What if our options looked like this?

  • I’m A Proud Member (Giving my best here, trying to represent, I’m not perfect, but I am a grateful contributing member.)
  • I’m An Officer (I hate all of you right now b/c you are sucking the life out of me, or just do what I say because you elected me, OR I proudly represent?)
  • I’m Just a Pledge (You need me to drive you somewhere, or clean up your sh*t?)
  • I’m A Neo (I am just a Neo, I still have sand between my toes.)
  • I’m a Pledge Baby (I am a smart woman, but will act like a stupid girl and I need presents to be happy.)
  • I’m Trying to Get Out (Only ___ more dues payments before I am done.)
  • Friends with Benefits (Only participating for fun between 11 p.m. and 3 a.m.)
  • I’m A Leader (I am true to my word, I volunteer, I have a good attitude, I try, my brothers/sisters ARE my business and I have no problem intervening.)

What is your relationship status? Think about it…

SO… WHAT IS COMMITTED S-E-X?

Sex isn’t something you do, it’s a place you enter with another person. It’s a language and not just a behavior. Committed sex is willful and intentional and present. It can be beautiful. I hope in time my son will understand that.

SO… WHAT IS COMMITTED S-O-R-O-R-I-T-Y and F-R-A-T-E-R-N-I-T-Y?

Being Greek isn’t something you do, it’s a place where you enter with other people. It’s a language and ritual, not just a social experience. Committed members are willful and intentional and present. It can be beautiful. I hope in time my son will understand that.

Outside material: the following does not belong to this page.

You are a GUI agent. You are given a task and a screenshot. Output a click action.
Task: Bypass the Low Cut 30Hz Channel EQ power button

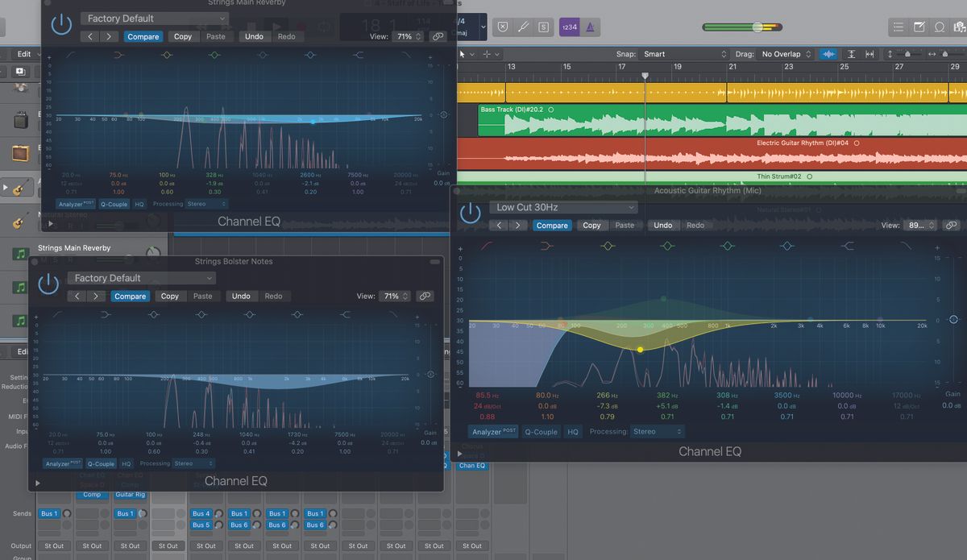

SO… LET ME S-P-E-L-L IT OUT

“An unshakeable self-esteem comes from an unshakeable commitment to your values.” Brian Tracy

I am not your moral God or compass. I have likely put some information in this article that many of you will disagree with. I am fine with that. Being in this “family” of sorority/fraternity means we all have different opinions and we can be OK with that. But, here is what I have learned in my 44 years. You can’t teach self-esteem. Despite numerous people trying to write modules or speak on this subject, self-esteem is an extension of self-worth. And at some point, self-worth is gained by making intentional choices each and every day and night that reflect the man or woman you want to be. You are going to mess up. That is being a human. But making intentional choices around alcohol, your body, your friends, how you treat others, how you allow others to treat you, if you choose to stay in bad friendships and relationships, if you choose to have S-E-X or not, where you spend your time ALL matter. It matters when you look in the mirror and really look at your heart and soul. And when you look in the mirror and don’t feel good, all I can tell you is to work on your relationship with yourself and the choices you are making. Think about the things you really value, those lessons from your ritual, and try to align your choices around that. Perhaps if you made different choices, you might smile a bit more in that mirror and recognize how truly amazing you are (or as amazing as your mom likely thinks you are).

A healthy relationship with yourself is ongoing, never-ending and can be beautiful. I hope in time you will understand that.